Nepal is a landlocked country, but that is not what it is famous for. The earth’s highest peak above the sea level, Mount Everest, also known as Sagarmatha is Nepal’s claim to fame. This formal kingdom came of age after dissolving the monarchy and declaring the country as a democratic republic in 2008. Packed to capacity, a testament of Nepalese cuisines’ popularity, the 2-day festival at Nadia coffee shop attracted many foodies and music lovers to savor the flavor of Nepal’s gastronomic delicacies and swaying on the big drums beats of a Nepalese music band. Chef Roka, who has more than 20 years of experience in the culinary industry under his belt, was engaging the guests in a not-so-bad Urdu. “In Nepal, we use a lot of cumin and mustard in our food along with local spices and herbs”, he explained.

Asked on the difference in methodology in cooking technique, the chef, spilling the beans, said that Pakistani cuisine had more spices and fewer herbs whereas it’s just the opposite in Nepalese way of cooking. Also in Nepal, we use mustard oil whereas here the chefs use vegetable oil, he explained. An array of salads in likes of chicken, potato, corn, and wild herbs were on display and too appealing to be ignored. The starters’ alley had one soup called Thukpa on display. It was a Tibetan soup made with onions, lemon, and cloves. Gundruk, a form of spinach salad, which the chef claimed is one of the oldest of starter dishes, is made from seasonal herbs mostly and kept under the soil for 2 weeks in a container. Once pulled out, it is dried under the sun for days, and when ready, it is mixed in mustard oil, chili powder, lemon juice, and tomato. It is so popular in Nepal that many households preserve it in large quantities to enjoy it during the off-season as well.

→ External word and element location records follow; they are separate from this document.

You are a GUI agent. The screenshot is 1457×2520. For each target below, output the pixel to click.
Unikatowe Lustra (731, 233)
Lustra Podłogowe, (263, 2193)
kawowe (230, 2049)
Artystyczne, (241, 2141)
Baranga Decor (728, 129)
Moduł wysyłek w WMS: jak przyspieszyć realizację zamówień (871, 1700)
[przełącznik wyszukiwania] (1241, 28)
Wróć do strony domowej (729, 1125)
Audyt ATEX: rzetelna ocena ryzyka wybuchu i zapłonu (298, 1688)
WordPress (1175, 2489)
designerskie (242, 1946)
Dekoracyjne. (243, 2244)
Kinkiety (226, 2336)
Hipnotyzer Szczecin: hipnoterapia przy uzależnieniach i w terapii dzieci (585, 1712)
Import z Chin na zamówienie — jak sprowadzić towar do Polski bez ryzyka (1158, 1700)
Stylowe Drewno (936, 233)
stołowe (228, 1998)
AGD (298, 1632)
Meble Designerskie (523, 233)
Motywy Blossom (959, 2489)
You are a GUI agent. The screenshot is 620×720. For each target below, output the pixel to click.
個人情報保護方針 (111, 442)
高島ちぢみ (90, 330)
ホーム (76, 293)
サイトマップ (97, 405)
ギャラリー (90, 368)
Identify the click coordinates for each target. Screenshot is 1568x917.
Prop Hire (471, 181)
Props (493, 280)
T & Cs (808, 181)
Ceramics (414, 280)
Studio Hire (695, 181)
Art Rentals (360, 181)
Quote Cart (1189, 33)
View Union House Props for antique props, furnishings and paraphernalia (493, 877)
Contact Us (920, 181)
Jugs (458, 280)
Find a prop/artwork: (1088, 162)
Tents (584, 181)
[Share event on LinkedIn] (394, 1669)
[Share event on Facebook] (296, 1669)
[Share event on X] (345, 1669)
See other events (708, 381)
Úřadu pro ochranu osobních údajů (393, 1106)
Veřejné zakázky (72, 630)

Mashu Poleko is a lamb dish which not only looked and tasted like a namkeen lamb karahi but is also prepared the same way. It was as if one is eating at a Shinwari restaurant. It was moist, tender as well as succulent. Jimbo le Jhaneko Dal was full of flavors. The black lentils are cooked with wild mushrooms and other herbs grown on the Himalayas which the chef had brought with him from Nepal. It tasted way better than any daal we eat at a local restaurant or a design dhaaba here. Piping hot bread from the tandoor was icing on the cake. Karela Tareko, Alu Kauli, were the two vegetable dishes on display in the likes of cabbage and potato whereas Khashi ko Mashu was a mutton dish cooked similarly as mutton karahi we make.

Nepalese use mostly salmon fish with gravy but dry fish is also a novelty in the households. The fish on display had an aroma of mustard oil with cumin, ginger hint.